Review by Andrew L. Urban:
Ian McEwan's Booker-listed novel provides the kind of high value romantic drama as did The English Patient (which won the Booker). This comes to mind as the latter's director, Anthony Minghella plays a small but crucial cameo as a TV book show interviewer. Even the period of Atonement is similar, set just before and during the war (rather than at the end). But Atonement is about a very different kind of betrayal, and Joe Wright (who directed the 2005 version of Pride & Prejudice also starring Keira Knightley) has a terrific adaptation to work with. Wright makes good use of cinematic tools to both propel and clarify the story, and he isn't afraid of silences and stillness to punctuate the emotional narrative.

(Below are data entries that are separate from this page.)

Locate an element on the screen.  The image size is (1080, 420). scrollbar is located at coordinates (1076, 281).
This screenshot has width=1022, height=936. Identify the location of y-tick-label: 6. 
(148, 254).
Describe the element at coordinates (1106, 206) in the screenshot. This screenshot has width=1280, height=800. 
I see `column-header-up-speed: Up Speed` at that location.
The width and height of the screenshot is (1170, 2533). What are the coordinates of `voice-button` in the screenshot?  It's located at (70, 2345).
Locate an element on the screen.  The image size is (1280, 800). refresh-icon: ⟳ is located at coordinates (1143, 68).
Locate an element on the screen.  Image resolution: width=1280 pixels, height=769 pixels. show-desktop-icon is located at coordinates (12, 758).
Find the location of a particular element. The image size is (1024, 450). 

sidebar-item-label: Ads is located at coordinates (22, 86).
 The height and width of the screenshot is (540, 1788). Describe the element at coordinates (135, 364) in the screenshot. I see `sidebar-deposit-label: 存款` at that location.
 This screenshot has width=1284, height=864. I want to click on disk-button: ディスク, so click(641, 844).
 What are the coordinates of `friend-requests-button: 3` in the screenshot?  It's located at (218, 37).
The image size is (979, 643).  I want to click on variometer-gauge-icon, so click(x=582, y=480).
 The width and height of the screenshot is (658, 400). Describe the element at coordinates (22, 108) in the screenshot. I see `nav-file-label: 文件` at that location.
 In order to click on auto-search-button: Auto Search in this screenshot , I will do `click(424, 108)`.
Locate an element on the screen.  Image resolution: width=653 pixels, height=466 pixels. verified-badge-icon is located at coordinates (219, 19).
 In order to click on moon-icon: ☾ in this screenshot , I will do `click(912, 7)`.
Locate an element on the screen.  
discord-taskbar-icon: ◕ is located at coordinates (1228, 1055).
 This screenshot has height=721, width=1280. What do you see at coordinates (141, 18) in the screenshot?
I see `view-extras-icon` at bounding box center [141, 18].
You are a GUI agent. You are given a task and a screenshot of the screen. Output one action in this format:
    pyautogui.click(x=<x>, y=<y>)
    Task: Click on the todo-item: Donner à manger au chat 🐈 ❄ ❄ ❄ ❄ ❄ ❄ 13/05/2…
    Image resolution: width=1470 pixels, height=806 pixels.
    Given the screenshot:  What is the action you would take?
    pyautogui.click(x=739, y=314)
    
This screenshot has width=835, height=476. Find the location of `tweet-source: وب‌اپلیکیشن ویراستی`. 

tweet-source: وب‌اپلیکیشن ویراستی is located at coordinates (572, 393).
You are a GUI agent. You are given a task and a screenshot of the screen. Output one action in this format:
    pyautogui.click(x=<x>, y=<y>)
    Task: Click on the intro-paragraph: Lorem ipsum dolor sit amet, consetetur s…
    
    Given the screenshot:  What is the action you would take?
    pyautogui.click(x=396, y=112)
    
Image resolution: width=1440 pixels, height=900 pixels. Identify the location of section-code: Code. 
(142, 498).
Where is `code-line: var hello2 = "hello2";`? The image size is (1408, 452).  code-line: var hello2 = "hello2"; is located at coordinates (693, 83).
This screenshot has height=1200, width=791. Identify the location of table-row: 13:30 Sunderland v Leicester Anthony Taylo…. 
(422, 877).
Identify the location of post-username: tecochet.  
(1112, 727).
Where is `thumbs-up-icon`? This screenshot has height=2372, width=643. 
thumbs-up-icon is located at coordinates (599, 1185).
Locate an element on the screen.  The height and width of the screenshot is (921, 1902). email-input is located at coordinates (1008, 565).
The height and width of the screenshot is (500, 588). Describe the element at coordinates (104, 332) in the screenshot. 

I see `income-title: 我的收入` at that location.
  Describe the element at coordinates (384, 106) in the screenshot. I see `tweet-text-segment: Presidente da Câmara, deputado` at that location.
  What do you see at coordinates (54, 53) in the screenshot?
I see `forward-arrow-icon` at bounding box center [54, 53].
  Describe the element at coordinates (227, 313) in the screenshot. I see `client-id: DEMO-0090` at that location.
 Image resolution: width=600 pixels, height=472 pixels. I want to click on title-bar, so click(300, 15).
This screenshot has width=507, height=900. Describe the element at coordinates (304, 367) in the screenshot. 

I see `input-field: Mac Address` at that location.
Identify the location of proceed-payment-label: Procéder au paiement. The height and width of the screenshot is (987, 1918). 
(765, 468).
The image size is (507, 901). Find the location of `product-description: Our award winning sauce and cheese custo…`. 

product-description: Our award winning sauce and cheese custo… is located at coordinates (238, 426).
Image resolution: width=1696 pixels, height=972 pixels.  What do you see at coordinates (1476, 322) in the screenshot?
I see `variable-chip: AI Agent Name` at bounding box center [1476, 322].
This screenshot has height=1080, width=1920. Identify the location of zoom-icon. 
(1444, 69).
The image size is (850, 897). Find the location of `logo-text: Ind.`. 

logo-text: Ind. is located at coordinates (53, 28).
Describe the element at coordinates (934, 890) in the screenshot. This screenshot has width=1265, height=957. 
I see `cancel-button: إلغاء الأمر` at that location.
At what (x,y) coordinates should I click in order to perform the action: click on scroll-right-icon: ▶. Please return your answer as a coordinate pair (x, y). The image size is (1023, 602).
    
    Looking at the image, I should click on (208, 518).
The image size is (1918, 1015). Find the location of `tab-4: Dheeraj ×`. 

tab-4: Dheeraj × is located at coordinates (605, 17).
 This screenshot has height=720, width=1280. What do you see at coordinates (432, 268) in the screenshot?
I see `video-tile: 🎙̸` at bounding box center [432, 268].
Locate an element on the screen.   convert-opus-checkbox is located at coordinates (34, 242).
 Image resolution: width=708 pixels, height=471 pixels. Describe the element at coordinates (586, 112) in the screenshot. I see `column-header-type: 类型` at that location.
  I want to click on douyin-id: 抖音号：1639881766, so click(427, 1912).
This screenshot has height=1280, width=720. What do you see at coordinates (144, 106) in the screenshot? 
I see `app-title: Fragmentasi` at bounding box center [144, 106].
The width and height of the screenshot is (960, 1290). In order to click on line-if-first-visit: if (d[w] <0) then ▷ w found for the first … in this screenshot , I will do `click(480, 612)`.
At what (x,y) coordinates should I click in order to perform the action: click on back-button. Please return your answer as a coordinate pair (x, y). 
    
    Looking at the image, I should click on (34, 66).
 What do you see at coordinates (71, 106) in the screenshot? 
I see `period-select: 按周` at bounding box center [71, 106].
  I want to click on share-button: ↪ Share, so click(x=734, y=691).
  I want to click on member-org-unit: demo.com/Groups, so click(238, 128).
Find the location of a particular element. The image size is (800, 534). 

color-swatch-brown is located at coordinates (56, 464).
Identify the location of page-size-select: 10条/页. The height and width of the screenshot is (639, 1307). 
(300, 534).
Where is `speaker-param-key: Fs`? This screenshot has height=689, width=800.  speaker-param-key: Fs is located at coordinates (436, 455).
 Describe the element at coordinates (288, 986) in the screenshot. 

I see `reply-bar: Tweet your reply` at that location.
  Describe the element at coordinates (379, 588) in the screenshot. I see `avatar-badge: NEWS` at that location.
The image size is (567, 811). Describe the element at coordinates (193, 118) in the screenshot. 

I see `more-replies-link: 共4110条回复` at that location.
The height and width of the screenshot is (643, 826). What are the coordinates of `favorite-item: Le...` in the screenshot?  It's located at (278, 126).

If you've read the novel you'll know the story and if you haven't, it's better to see the film knowing as little as possible. It's a multi layered story in which the characters and their world are as important as the story itself. And the revelation that explains the title is delivered with a naked simplicity that adds to its impact, thanks to Vanessa Redgrave's performance.

Knightley and McAvoy have enough screen chemistry to sell the romance and both Saoirse Ronan and Romola Garai as the young and grown up Briony respectively, deliver biting performances - which is just as well since so much rests on their acting shoulders.

Beautifully photographed by Seamus McGarvey, the film looks gorgeous one minute (before the war) and harrowing the next (during the war). Dario Marionelli's score cleverly incorporates the sounds of an old fashioned typewriter at key passages, using it as part of the musical palette, often in increasing intensity. It's a film that stands out from the pack for both its emotional payload and for its superb execution.

Review by Louise Keller:
A young girl with a fertile imagination; an upper class beauty is infatuated by the son of a servant. And so begins a bewitching melodrama full of surprises. There are three sections to Christopher Hampton’s excellent screenplay (adapted from Ian McEwan’s novel), whose jumps in time surprise us throughout its otherwise linear construction. Love, passion, jealousy and consequences are the themes of this enthralling and cinematic film; it is in the first sweeping, establishing act that we meet the key players in an upstairs downstairs 1930 setting of a stately home couched from the rest of the world by its manicured gardens.

Like the allure of the forbidden, the undercurrent of passion between Keira Knightley’s exquisitely dressed upper-class Cecilia and James McAvoy’s likeable Robbie is irresistible. Director Joe Wright offers two indelible images of their impending relationship, and both are witnessed by impressionable thirteen year old Briony (portrayed with great maturity by Saoirse Ronan), through whose eyes the story is told. Briony sees Cecilia plunge into the fountain, retrieve an object and clamber out almost naked – in front of Robbie. Later, Briony walks into the library to be confronted by a sexually explicit scene, which she does not fully understand.

From the picturesque beauty of the first act to wartime in Dunkirk, Wright impresses by his use of a lengthy tracking shot to convey the horrors of war. Briony (now played by Romola Garai) is 18 and even nursing wounded soldiers at the hospital cannot relieve her guilt and regret for past actions. Atonement is the fanciful Briony’s story and it is special casting indeed for Vanessa Redgrave to take over in the final act. The story that begins so frivolously, in elegant surroundings and shimmering long gowns comes to its conclusion with a piercing twist to the heart. It’s a powerful film and one whose images have even greater impact on reflection.